Dataset records:

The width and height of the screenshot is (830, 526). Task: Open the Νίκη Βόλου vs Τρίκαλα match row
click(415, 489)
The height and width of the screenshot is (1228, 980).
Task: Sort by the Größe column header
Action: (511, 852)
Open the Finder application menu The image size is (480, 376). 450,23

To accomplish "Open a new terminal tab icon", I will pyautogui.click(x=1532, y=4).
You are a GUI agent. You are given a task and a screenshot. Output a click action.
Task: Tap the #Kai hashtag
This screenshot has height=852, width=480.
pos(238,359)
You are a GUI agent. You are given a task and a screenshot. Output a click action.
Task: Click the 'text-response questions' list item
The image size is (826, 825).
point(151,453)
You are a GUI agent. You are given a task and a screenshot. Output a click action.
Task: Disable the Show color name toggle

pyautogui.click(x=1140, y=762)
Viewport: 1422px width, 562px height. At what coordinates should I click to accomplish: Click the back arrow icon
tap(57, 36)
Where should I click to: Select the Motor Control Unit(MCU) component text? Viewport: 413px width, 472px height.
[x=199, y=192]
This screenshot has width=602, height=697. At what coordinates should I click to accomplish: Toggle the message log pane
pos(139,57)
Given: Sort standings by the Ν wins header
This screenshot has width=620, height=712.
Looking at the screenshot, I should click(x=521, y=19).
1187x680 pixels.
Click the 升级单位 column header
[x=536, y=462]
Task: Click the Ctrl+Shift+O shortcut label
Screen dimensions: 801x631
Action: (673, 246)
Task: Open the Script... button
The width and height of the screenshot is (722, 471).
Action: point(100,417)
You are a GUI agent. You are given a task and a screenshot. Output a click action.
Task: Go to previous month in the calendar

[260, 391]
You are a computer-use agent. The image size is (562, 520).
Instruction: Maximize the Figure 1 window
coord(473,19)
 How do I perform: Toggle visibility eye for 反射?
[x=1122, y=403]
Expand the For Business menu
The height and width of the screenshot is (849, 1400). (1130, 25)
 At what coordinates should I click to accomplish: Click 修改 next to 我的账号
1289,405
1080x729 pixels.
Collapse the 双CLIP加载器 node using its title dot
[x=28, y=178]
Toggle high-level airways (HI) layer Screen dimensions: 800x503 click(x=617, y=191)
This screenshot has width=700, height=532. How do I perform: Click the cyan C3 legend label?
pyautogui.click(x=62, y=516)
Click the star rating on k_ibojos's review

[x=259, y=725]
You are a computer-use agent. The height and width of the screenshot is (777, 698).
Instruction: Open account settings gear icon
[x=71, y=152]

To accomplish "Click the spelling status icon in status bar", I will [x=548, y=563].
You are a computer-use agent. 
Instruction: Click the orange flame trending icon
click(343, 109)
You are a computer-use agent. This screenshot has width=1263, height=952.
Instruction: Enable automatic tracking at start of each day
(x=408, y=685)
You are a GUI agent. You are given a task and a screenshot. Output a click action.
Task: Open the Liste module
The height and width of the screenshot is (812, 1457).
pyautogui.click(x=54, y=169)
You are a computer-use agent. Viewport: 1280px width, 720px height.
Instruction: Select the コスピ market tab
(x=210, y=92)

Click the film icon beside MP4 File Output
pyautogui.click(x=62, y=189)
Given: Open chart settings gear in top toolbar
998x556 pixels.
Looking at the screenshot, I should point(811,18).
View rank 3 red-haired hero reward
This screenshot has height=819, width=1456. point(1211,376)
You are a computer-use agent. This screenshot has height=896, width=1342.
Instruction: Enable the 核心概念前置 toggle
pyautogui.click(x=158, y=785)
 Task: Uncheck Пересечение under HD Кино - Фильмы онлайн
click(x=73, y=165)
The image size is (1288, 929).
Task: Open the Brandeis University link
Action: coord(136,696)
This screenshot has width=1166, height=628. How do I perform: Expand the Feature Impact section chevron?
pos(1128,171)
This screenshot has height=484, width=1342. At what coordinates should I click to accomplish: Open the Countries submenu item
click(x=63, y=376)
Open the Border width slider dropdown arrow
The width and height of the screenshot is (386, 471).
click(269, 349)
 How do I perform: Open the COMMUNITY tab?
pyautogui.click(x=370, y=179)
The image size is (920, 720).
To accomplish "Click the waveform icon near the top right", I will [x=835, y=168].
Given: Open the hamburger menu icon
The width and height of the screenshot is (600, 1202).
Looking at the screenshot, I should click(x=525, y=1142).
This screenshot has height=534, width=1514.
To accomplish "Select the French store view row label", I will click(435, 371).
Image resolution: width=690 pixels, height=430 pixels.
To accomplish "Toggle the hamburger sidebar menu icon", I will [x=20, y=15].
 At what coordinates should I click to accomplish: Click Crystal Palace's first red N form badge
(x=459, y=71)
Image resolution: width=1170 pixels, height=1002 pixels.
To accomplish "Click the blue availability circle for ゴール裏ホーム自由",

▶ _WHAT IS EXPECTED_: Each line of the data must come back exactly as written.

▶ _WRITTEN RESPONSE_:
The width and height of the screenshot is (830, 526). Task: Open the Νίκη Βόλου vs Τρίκαλα match row
click(415, 489)
The height and width of the screenshot is (1228, 980).
Task: Sort by the Größe column header
Action: (511, 852)
Open the Finder application menu The image size is (480, 376). 450,23

To accomplish "Open a new terminal tab icon", I will pyautogui.click(x=1532, y=4).
You are a GUI agent. You are given a task and a screenshot. Output a click action.
Task: Tap the #Kai hashtag
This screenshot has height=852, width=480.
pos(238,359)
You are a GUI agent. You are given a task and a screenshot. Output a click action.
Task: Click the 'text-response questions' list item
The image size is (826, 825).
point(151,453)
You are a GUI agent. You are given a task and a screenshot. Output a click action.
Task: Disable the Show color name toggle

pyautogui.click(x=1140, y=762)
Viewport: 1422px width, 562px height. At what coordinates should I click to accomplish: Click the back arrow icon
tap(57, 36)
Where should I click to: Select the Motor Control Unit(MCU) component text? Viewport: 413px width, 472px height.
[x=199, y=192]
This screenshot has width=602, height=697. At what coordinates should I click to accomplish: Toggle the message log pane
pos(139,57)
Given: Sort standings by the Ν wins header
This screenshot has width=620, height=712.
Looking at the screenshot, I should click(x=521, y=19).
1187x680 pixels.
Click the 升级单位 column header
[x=536, y=462]
Task: Click the Ctrl+Shift+O shortcut label
Screen dimensions: 801x631
Action: (673, 246)
Task: Open the Script... button
The width and height of the screenshot is (722, 471).
Action: point(100,417)
You are a GUI agent. You are given a task and a screenshot. Output a click action.
Task: Go to previous month in the calendar

[260, 391]
You are a computer-use agent. The image size is (562, 520).
Instruction: Maximize the Figure 1 window
coord(473,19)
 How do I perform: Toggle visibility eye for 反射?
[x=1122, y=403]
Expand the For Business menu
The height and width of the screenshot is (849, 1400). (1130, 25)
 At what coordinates should I click to accomplish: Click 修改 next to 我的账号
1289,405
1080x729 pixels.
Collapse the 双CLIP加载器 node using its title dot
[x=28, y=178]
Toggle high-level airways (HI) layer Screen dimensions: 800x503 click(x=617, y=191)
This screenshot has width=700, height=532. How do I perform: Click the cyan C3 legend label?
pyautogui.click(x=62, y=516)
Click the star rating on k_ibojos's review

[x=259, y=725]
You are a computer-use agent. The height and width of the screenshot is (777, 698).
Instruction: Open account settings gear icon
[x=71, y=152]

To accomplish "Click the spelling status icon in status bar", I will [x=548, y=563].
You are a computer-use agent. 
Instruction: Click the orange flame trending icon
click(343, 109)
You are a computer-use agent. This screenshot has width=1263, height=952.
Instruction: Enable automatic tracking at start of each day
(x=408, y=685)
You are a GUI agent. You are given a task and a screenshot. Output a click action.
Task: Open the Liste module
The height and width of the screenshot is (812, 1457).
pyautogui.click(x=54, y=169)
You are a computer-use agent. Viewport: 1280px width, 720px height.
Instruction: Select the コスピ market tab
(x=210, y=92)

Click the film icon beside MP4 File Output
pyautogui.click(x=62, y=189)
Given: Open chart settings gear in top toolbar
998x556 pixels.
Looking at the screenshot, I should point(811,18).
View rank 3 red-haired hero reward
This screenshot has height=819, width=1456. point(1211,376)
You are a computer-use agent. This screenshot has height=896, width=1342.
Instruction: Enable the 核心概念前置 toggle
pyautogui.click(x=158, y=785)
 Task: Uncheck Пересечение under HD Кино - Фильмы онлайн
click(x=73, y=165)
The image size is (1288, 929).
Task: Open the Brandeis University link
Action: coord(136,696)
This screenshot has width=1166, height=628. How do I perform: Expand the Feature Impact section chevron?
pos(1128,171)
This screenshot has height=484, width=1342. At what coordinates should I click to accomplish: Open the Countries submenu item
click(x=63, y=376)
Open the Border width slider dropdown arrow
The width and height of the screenshot is (386, 471).
click(269, 349)
 How do I perform: Open the COMMUNITY tab?
pyautogui.click(x=370, y=179)
The image size is (920, 720).
To accomplish "Click the waveform icon near the top right", I will [x=835, y=168].
Given: Open the hamburger menu icon
The width and height of the screenshot is (600, 1202).
Looking at the screenshot, I should click(x=525, y=1142).
This screenshot has height=534, width=1514.
To accomplish "Select the French store view row label", I will click(435, 371).
Image resolution: width=690 pixels, height=430 pixels.
To accomplish "Toggle the hamburger sidebar menu icon", I will [x=20, y=15].
 At what coordinates should I click to accomplish: Click Crystal Palace's first red N form badge
(x=459, y=71)
Image resolution: width=1170 pixels, height=1002 pixels.
To accomplish "Click the blue availability circle for ゴール裏ホーム自由",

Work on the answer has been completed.